Ses mots ont fait vibrer les rues d’Alger, ils résonnent désormais derrière les murs d’El Harrach. Vingt organisations réclament la libération du poète Mohamed Tadjadit, accusé de "terrorisme" pour avoir donné une voix au rêve d’un peuple.
À la veille de sa première audience, prévue ce mardi 11 novembre à Alger, vingt organisations algériennes, régionales et internationales appellent les autorités à libérer le poète et militant Mohamed Tadjadit et à abandonner toutes les charges retenues contre lui. Il est poursuivi avec douze autres militants pour "terrorisme" et "complot contre l’État", des accusations passibles de la peine capitale. Les signataires, parmi lesquels Amnesty International, la FIDH, PEN International, PEN America, Freemuse, EuroMed Rights et le Cairo Institute for Human Rights Studies, dénoncent un dossier vide et une instrumentalisation de la justice pour faire taire les voix dissidentes.

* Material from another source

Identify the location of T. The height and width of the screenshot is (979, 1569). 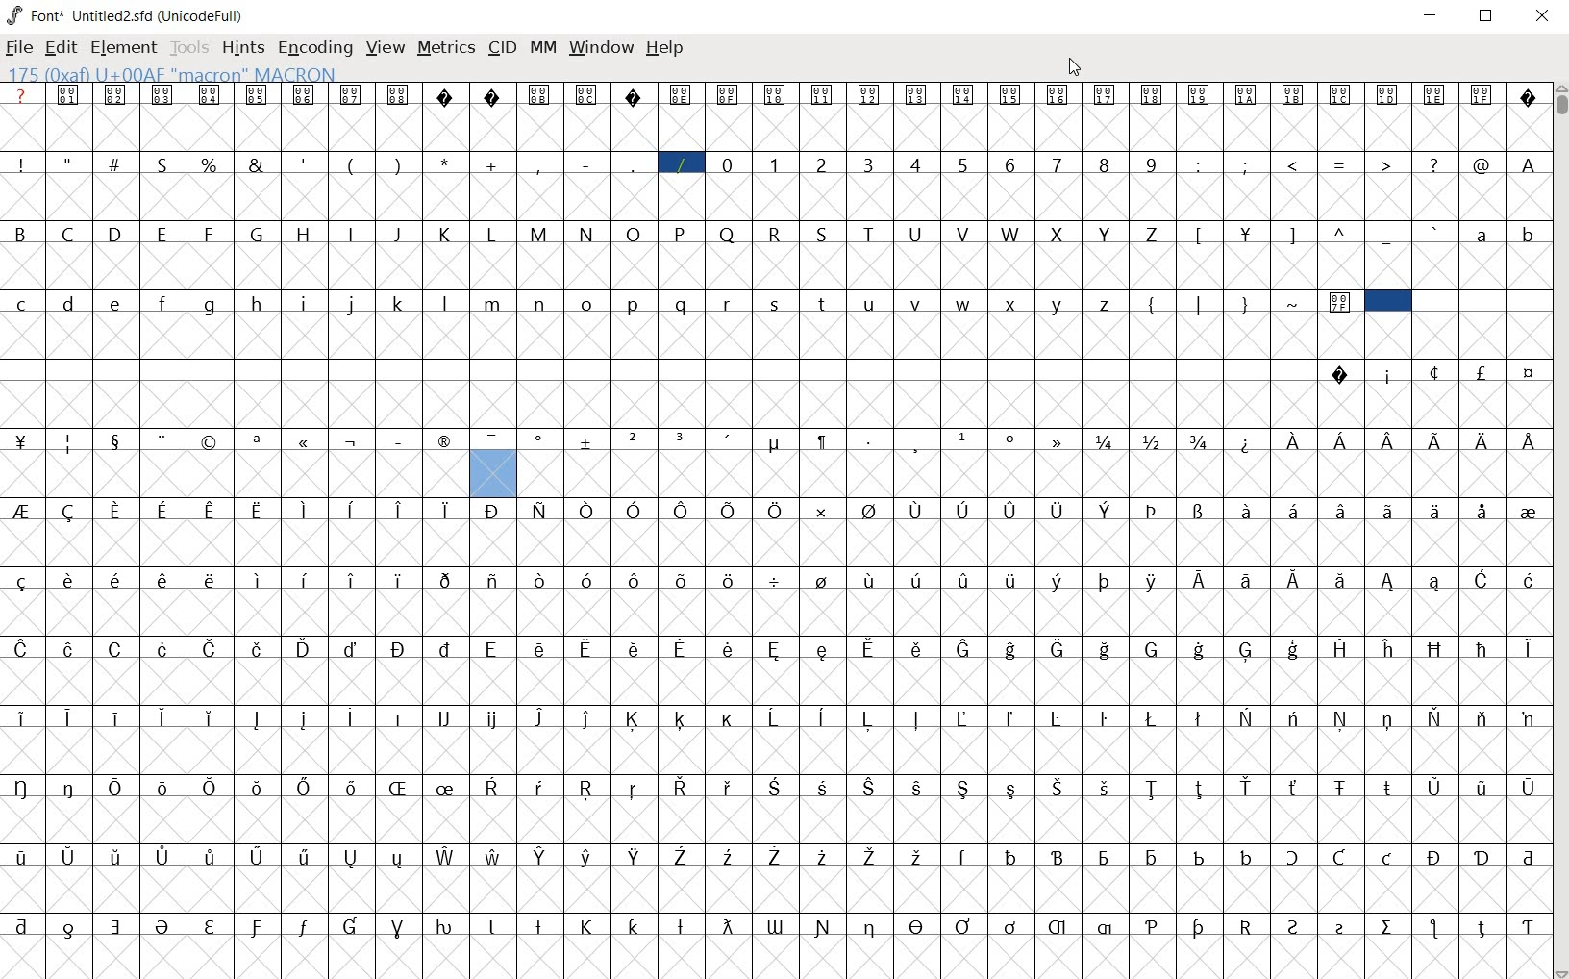
(869, 233).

Mohamed Tadjadit est devenu, depuis 2019, l’un des symboles du Hirak, ce mouvement populaire qui a porté des millions d’Algériens dans la rue contre le cinquième mandat du président Abdelaziz Bouteflika. Ses poèmes, déclamés dans les cortèges ou publiés en ligne, célébraient la liberté et la dignité. Pour les autorités, ils étaient devenus une menace. Le poète a ainsi connu une succession d’arrestations et de procès qui traduisent l’acharnement judiciaire dont il est la cible.

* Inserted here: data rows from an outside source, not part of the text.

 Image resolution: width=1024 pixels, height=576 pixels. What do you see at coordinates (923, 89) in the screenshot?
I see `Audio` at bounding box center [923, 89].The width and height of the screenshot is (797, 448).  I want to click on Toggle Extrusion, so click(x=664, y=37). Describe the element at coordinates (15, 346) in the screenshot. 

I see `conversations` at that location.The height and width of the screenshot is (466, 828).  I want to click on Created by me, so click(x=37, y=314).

Sa première arrestation remonte à novembre 2019, lors d’un rassemblement en soutien aux détenus du Hirak. Il est condamné le mois suivant à dix-huit mois de prison. Entre 2019 et 2024, il est interpellé et emprisonné à au moins six reprises, chaque fois pour des motifs liés à son activisme pacifique ou à ses écrits. En octobre 2024, il bénéficie d’une grâce présidentielle après neuf mois de détention provisoire pour une accusation de terrorisme sans fondement.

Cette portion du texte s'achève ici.